• EXERCISE BRIEF:
Word for word, copy the line that contains "Where should I" and each line after it in the data below. Pictures stay out of the copy.

___ DATA FOR THIS EXERCISE

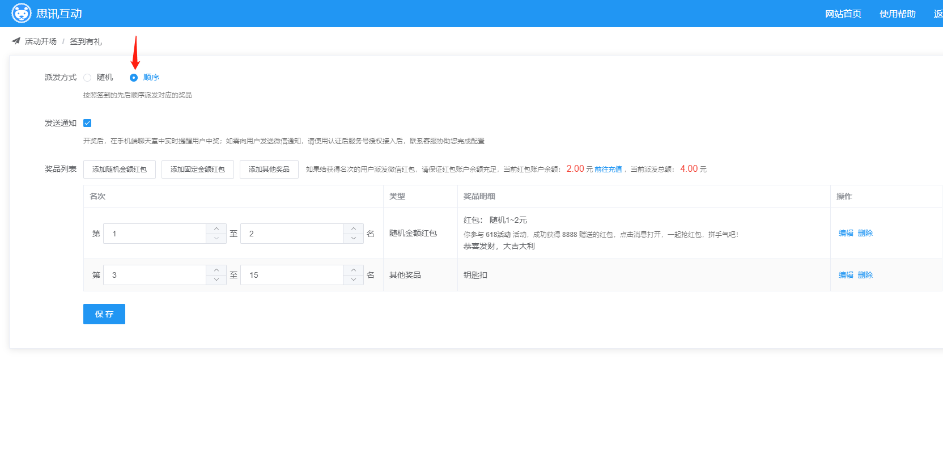Click the paper plane breadcrumb icon
The image size is (943, 466).
(16, 41)
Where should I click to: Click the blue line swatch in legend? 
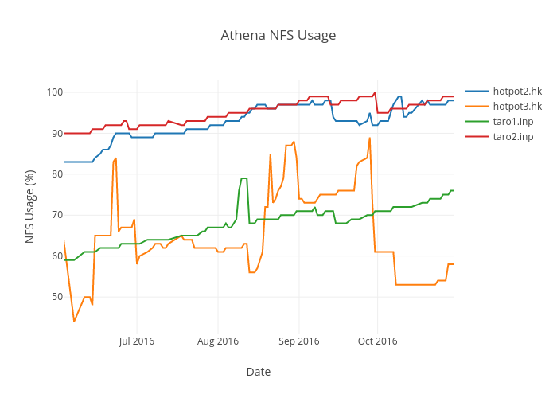coord(477,92)
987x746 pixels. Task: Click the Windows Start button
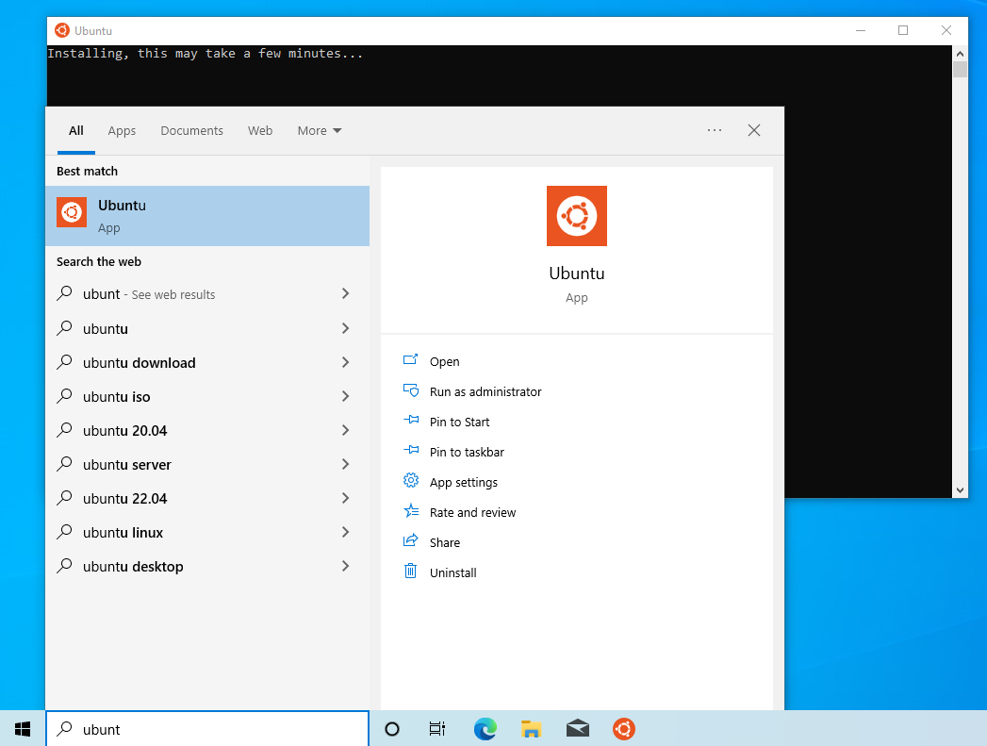23,728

______

• OUTPUT BELOW:
Where should I click to: Click the blue line swatch in legend? 
coord(477,92)
987x746 pixels. Task: Click the Windows Start button
23,728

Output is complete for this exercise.